Complex Networks interpreted the episode as "a commentary on the concept of Black art, and what makes it 'good' or 'bad'. Although people like Earn and Van might not enjoy the content Mr. Chocolate creates, there are millions of people who do. It still doesn't ever feel like the episode's intention is to poke fun at or ridicule but more so to examine people like Mr. Chocolate and his intentions, giving a full scope of what this kind of person represents to everyone. The filmmaker is exploitative to an extent and has amassed his wealth by feeding into stereotypes, but in many ways, he is also providing opportunities for thousands of people who may have been overlooked in life and in Hollywood and giving them a solid starting point."

===Casting===
The character of Mr. Chocolate is played in the episode by Donald Glover, who serves as the series creator and main actor of the series, through prosthethic make-up. Besides playing Earn, Glover previously portrayed the title character in the episode "Teddy Perkins". Glover went uncredited in the episode's credits as the actor playing Mr. Chocolate.

==Reception==
===Viewers===
The episode was watched by 0.117 million viewers, earning a 0.05 in the 18-49 rating demographics on the Nielson ratings scale. This means that 0.05 percent of all households with televisions watched the episode. This was a slight decrease from the previous episode, which was watched by 0.147 million viewers with a 0.04 in the 18-49 demographics.

===Critical reviews===
"Work Ethic!" received critical acclaim. The review aggregator website Rotten Tomatoes reported a 100% approval rating, based on 5 reviews with an average rating of 9/10.

Quinci LeGardye of The A.V. Club gave the episode an "A-" and writing, "I never expected to parse out the ethics of Tyler Perry in an Atlanta review during my writing career, but that's because I didn't know I would get the chance to recap this show. An examination of Supporting All Black Art is right in Atlantas wheelhouse as a show that points out the intricacies and eccentricities of being Black in America. With 'Work Ethic!' Donald Glover produced another self-contained psychological horror starring Van as she enters the world of the mysterious Mr.

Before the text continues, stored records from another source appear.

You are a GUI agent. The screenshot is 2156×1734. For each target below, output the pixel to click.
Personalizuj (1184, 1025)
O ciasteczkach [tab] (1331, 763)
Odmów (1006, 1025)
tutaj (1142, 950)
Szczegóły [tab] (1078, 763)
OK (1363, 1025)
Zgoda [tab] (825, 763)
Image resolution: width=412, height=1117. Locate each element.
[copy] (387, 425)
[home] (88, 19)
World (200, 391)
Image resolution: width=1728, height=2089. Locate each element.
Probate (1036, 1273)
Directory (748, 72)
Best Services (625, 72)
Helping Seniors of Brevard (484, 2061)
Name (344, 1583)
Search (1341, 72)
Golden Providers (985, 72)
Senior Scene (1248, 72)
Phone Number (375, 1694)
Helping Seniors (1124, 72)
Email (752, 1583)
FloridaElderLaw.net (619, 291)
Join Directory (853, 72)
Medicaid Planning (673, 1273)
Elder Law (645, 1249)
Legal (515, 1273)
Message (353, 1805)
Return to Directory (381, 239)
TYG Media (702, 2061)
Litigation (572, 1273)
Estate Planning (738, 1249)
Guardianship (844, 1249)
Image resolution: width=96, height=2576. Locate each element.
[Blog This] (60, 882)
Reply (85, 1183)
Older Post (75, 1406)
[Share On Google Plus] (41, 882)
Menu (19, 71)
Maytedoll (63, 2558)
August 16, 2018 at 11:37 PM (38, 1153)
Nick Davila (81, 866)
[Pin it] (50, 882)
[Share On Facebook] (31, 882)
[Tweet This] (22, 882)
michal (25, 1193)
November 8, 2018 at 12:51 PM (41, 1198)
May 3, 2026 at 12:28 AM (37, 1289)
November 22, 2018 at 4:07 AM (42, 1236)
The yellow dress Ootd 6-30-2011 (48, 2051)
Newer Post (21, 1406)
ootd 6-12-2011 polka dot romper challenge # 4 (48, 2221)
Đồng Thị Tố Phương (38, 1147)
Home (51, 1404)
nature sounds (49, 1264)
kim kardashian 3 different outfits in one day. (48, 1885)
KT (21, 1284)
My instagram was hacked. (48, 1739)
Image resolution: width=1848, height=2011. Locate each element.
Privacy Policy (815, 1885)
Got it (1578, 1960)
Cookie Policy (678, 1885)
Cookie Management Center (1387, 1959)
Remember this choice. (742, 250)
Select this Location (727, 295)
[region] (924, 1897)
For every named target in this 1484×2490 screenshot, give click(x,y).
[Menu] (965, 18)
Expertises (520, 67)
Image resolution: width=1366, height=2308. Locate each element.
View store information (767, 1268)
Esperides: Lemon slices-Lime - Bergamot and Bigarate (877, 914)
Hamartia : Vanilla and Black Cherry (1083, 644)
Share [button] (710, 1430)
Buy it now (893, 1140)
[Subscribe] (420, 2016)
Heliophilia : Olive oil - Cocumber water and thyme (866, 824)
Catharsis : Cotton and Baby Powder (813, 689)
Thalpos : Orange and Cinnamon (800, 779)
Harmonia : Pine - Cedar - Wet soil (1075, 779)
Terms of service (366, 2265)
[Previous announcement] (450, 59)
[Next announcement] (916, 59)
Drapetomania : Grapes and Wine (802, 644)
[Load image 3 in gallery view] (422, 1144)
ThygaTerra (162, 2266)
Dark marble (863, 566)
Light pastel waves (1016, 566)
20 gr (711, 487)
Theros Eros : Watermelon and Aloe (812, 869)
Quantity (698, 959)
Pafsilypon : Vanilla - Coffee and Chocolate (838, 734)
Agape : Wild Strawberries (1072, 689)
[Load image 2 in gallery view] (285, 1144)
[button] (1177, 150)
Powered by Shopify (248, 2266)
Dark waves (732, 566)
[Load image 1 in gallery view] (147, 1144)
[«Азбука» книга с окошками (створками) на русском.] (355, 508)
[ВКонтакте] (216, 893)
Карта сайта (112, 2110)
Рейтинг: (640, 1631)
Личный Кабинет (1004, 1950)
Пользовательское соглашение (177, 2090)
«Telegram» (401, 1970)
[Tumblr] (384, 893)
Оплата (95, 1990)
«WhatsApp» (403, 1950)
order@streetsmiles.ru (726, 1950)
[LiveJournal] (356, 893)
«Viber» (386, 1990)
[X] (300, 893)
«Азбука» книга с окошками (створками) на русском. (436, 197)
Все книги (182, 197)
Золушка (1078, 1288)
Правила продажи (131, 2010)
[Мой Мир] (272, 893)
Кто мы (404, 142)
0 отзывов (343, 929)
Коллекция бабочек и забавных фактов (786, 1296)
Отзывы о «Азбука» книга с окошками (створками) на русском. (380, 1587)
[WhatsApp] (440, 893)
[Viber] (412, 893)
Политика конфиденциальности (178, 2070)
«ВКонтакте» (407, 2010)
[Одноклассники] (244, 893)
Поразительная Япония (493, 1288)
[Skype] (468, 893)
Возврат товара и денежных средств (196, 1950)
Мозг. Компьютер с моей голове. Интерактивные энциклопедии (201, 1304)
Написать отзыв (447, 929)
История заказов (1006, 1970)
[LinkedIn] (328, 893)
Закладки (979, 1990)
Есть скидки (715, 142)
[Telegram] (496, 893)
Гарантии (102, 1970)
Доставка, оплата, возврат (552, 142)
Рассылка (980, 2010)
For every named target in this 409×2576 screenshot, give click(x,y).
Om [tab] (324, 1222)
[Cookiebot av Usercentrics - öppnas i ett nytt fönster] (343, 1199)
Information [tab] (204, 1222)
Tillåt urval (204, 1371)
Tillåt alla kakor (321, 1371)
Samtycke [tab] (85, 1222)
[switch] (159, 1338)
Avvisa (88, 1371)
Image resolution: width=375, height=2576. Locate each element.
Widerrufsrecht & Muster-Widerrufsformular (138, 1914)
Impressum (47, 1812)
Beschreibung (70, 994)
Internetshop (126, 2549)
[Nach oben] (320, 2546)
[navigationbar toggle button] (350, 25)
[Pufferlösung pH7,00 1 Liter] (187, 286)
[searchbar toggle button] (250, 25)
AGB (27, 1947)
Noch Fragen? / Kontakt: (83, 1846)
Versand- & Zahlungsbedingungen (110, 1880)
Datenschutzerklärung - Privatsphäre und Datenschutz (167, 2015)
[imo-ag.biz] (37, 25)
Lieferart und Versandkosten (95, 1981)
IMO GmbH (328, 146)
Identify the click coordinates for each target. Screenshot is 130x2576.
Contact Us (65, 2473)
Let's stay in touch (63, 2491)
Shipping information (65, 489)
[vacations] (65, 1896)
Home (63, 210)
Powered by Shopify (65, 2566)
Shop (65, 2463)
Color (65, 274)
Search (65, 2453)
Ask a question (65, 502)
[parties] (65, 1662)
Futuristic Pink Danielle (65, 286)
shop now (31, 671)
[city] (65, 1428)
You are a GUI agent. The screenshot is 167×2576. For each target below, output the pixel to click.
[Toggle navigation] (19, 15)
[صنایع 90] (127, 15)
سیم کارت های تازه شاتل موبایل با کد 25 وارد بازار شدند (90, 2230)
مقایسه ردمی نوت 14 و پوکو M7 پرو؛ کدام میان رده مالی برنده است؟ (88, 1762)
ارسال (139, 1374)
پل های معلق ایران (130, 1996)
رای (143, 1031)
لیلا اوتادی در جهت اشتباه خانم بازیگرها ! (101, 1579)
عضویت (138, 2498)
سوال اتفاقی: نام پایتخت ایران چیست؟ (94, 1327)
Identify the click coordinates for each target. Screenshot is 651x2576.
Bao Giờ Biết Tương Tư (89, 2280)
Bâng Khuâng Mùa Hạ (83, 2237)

Chocolate."

Alan Sepinwall of Rolling Stone wrote, "'Work Ethic!' is not nearly as tragic as 'Teddy Perkins', but it's nonetheless satirizing a huge figure in Black popular culture, so into disguise Glover once again goes as the Tyler Perry-esque Kirkwood Chocolate."

Ile-Ife Okantah of Vulture gave the episode a perfect 5 star rating out of 5 and wrote, "In tonight's Atlanta, Donald Glover presents his own parody of Tyler Perry through Van's chaotic day at Mr. Chocolate Studios, which sounds more like an amusement park than a movie studio." Christian Hubbard of Full Circle Cinema gave the episode a perfect 10 out of 10 rating and wrote, "I may be biased due to being a massive Zazie Beetz fan, but episode 5 is the best from an already solid season. This installment's stakes and mystery were extremely satisfying and peeled back many layers to Van's character growth and her renewed commitment to Lottie full-time. If season four is the show's swan song, this is the perfect way to discover who Van truly is as a mother and as a fully fleshed-out main character in this series."